Elen Viana – Rios de Notícias
MANAUS (AM) – O senador Plínio Valério (PSDB) afirmou, nessa quarta-feira, 19/3, durante a sessão no plenário, que não se arrepende do comentário feito sobre a ministra do Meio Ambiente e Mudanças Climáticas, Marina Silva. Além disso, rebateu as críticas, dizendo que considera a questão resolvida com a ministra após ter sido chamado de “psicopata” por ela.
Na última sexta-feira, 14, durante um evento da Fecomércio no Amazonas, o senador declarou que sentiu vontade de “enforcar” a ministra ao relembrar sua participação na Comissão Parlamentar de Inquérito (CPI) das ONGs.
Plínio Valério mencionou a crise enfrentada pelo Amazonas durante a pandemia de Covid-19, quando o estado sofreu com a falta de oxigênio nos hospitais. Ele argumentou que a BR-319 poderia ter auxiliado no transporte de cilindros de oxigênio, mas que o projeto foi discutido na CPI das ONGs sem avanços.

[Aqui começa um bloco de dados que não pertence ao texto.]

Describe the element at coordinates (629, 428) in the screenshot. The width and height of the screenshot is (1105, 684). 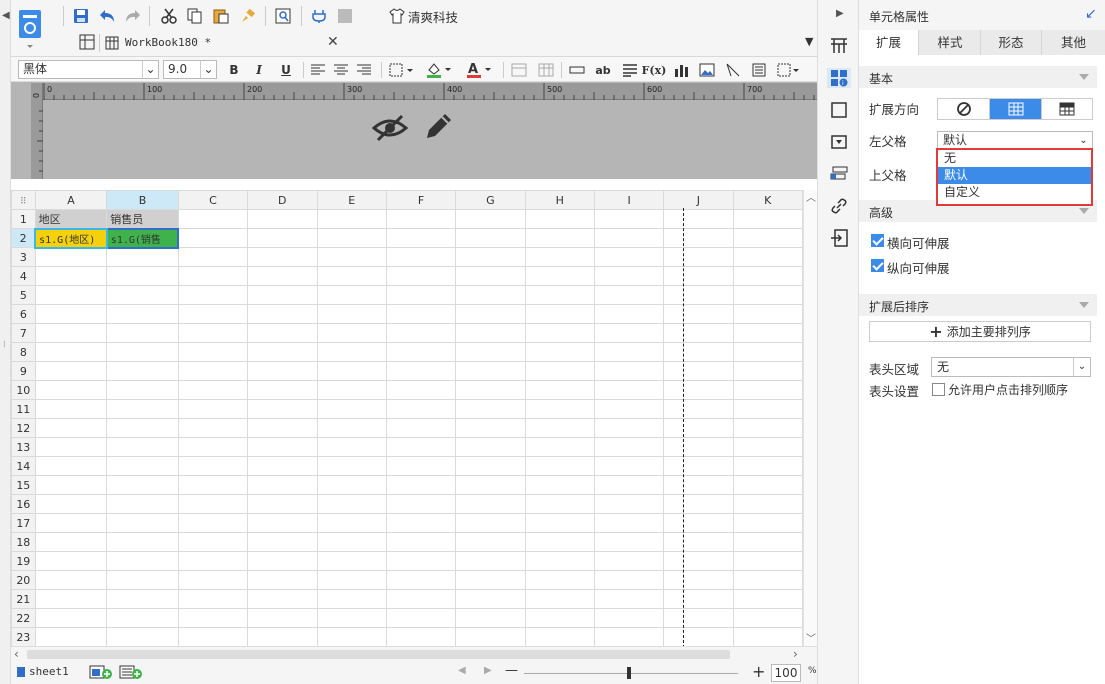
I see `cell-i12` at that location.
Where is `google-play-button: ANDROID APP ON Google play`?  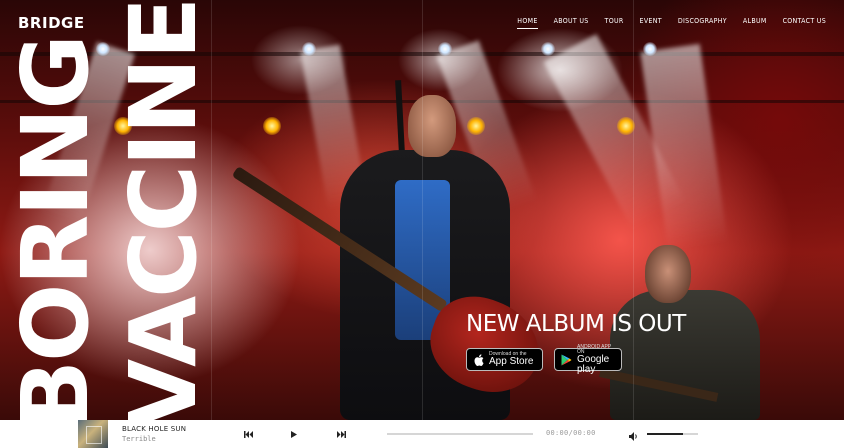 google-play-button: ANDROID APP ON Google play is located at coordinates (588, 359).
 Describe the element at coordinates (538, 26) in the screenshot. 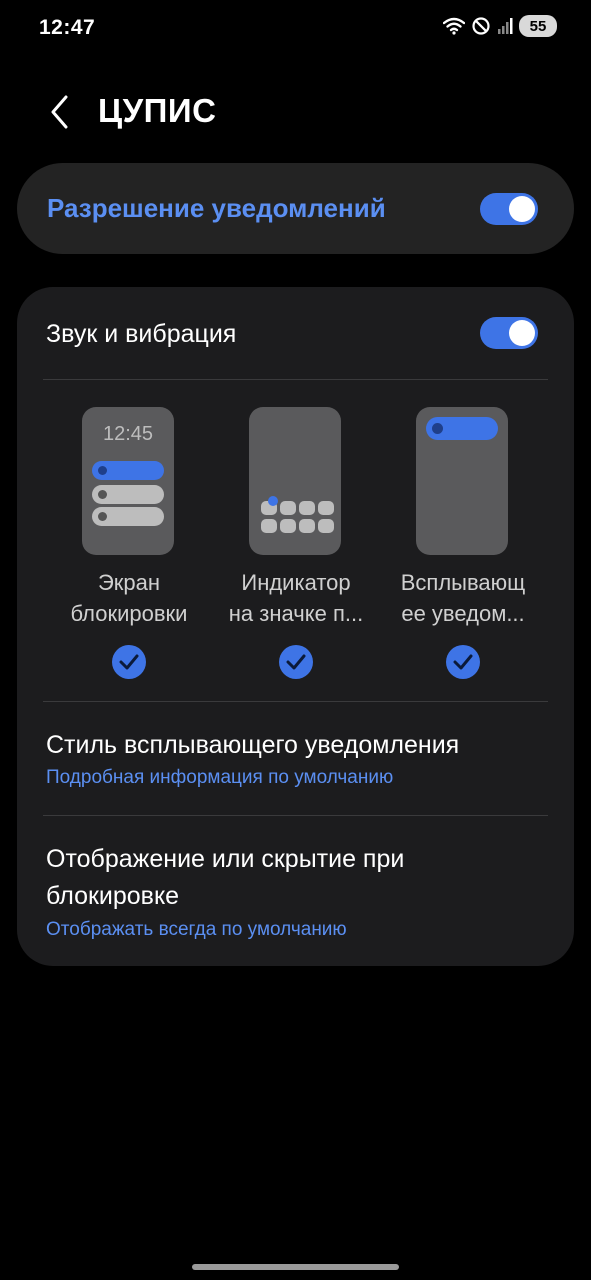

“Esse episódio aconteceu comigo, mas esquecem os milhares de mortos no Amazonas. Até hoje nós contamos os nossos mortos. Na CPI das ONGs, a tratei com respeito por ser mulher, negra e ministra. Eu falei que a BR-319 poderia auxiliar no transporte, e ela respondeu que não liberaria uma BR para ‘vocês passearem’. Imagina isso”, declarou o senador.

A fala ocorreu logo após o presidente do Senado, Davi Alcolumbre (União-AP), repreendê-lo: “Eu acho que ele foi muito infeliz nessa colocação”, afirmou Alcolumbre, relatando que recebeu cobranças de outros parlamentares sobre a postura de Valério.
Leia mais: Marina Silva fala em ‘psicopatas’ ao responder declaração de Plínio Valério
Apesar da repercussão negativa, Plínio Valério reafirmou que não pretende pedir desculpas.
“Eu poderia chegar aqui e dizer ‘ah, me desculpa, eu me excedi’. Sim, brinquei fora de hora, e se perguntarem se eu faria de novo, eu diria que não. Mas eu não me excedi, eu não ofendi ninguém”, declarou ele.
Ainda na quarta-feira, 19, Marina Silva classificou a fala do senador como uma incitação à violência contra a mulher. “Só psicopatas brincam com a vida das pessoas. Isso é dito porque sou mulher, negra, de origem humilde, e porque defendo uma agenda que, em muitos momentos, confronta interesses de alguns”, disse a ministra.
Em resposta, Valério afirmou que considera a questão resolvida após a declaração da ministra. “Claro que eu não tenho o direito de ofendê-la, mas eu não a ofendi. Agora, ela me ofendeu, me chamou de psicopata, ofendendo um senador da República. Mas isso também não me ofende”, concluiu ele.